● Input data:

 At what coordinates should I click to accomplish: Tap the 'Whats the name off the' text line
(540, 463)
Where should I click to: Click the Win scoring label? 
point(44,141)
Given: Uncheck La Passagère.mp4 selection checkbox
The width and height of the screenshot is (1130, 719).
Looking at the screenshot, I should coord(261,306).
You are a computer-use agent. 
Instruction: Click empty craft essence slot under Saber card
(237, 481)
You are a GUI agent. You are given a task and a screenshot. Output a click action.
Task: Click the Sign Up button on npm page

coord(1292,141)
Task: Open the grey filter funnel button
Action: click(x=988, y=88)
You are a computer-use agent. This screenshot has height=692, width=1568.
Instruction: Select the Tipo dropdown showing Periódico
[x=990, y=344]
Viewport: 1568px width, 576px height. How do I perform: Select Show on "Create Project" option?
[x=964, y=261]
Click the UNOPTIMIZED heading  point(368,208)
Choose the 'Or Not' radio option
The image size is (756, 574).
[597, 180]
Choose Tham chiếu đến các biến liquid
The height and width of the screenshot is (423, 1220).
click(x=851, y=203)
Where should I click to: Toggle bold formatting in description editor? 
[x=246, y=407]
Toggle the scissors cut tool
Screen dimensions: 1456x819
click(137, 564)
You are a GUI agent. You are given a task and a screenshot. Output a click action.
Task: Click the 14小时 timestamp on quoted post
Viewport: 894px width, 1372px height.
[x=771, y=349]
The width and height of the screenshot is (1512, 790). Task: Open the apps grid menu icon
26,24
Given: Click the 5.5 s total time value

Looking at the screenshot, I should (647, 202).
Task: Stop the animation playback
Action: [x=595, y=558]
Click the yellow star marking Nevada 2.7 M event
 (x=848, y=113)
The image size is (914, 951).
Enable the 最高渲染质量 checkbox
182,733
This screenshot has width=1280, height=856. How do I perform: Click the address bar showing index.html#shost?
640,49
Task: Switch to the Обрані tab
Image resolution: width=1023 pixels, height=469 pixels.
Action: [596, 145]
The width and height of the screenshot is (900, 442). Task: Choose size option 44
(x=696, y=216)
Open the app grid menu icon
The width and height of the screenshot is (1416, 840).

● What is required: With no line skipped, repeat the records exactly.

● Problem solution:
 At what coordinates should I click to accomplish: Tap the 'Whats the name off the' text line
(540, 463)
Where should I click to: Click the Win scoring label? 
point(44,141)
Given: Uncheck La Passagère.mp4 selection checkbox
The width and height of the screenshot is (1130, 719).
Looking at the screenshot, I should coord(261,306).
You are a computer-use agent. 
Instruction: Click empty craft essence slot under Saber card
(237, 481)
You are a GUI agent. You are given a task and a screenshot. Output a click action.
Task: Click the Sign Up button on npm page

coord(1292,141)
Task: Open the grey filter funnel button
Action: click(x=988, y=88)
You are a computer-use agent. This screenshot has height=692, width=1568.
Instruction: Select the Tipo dropdown showing Periódico
[x=990, y=344]
Viewport: 1568px width, 576px height. How do I perform: Select Show on "Create Project" option?
[x=964, y=261]
Click the UNOPTIMIZED heading  point(368,208)
Choose the 'Or Not' radio option
The image size is (756, 574).
[597, 180]
Choose Tham chiếu đến các biến liquid
The height and width of the screenshot is (423, 1220).
click(x=851, y=203)
Where should I click to: Toggle bold formatting in description editor? 
[x=246, y=407]
Toggle the scissors cut tool
Screen dimensions: 1456x819
click(137, 564)
You are a GUI agent. You are given a task and a screenshot. Output a click action.
Task: Click the 14小时 timestamp on quoted post
Viewport: 894px width, 1372px height.
[x=771, y=349]
The width and height of the screenshot is (1512, 790). Task: Open the apps grid menu icon
26,24
Given: Click the 5.5 s total time value

Looking at the screenshot, I should (647, 202).
Task: Stop the animation playback
Action: [x=595, y=558]
Click the yellow star marking Nevada 2.7 M event
 (x=848, y=113)
The image size is (914, 951).
Enable the 最高渲染质量 checkbox
182,733
This screenshot has width=1280, height=856. How do I perform: Click the address bar showing index.html#shost?
640,49
Task: Switch to the Обрані tab
Image resolution: width=1023 pixels, height=469 pixels.
Action: [596, 145]
The width and height of the screenshot is (900, 442). Task: Choose size option 44
(x=696, y=216)
Open the app grid menu icon
The width and height of the screenshot is (1416, 840).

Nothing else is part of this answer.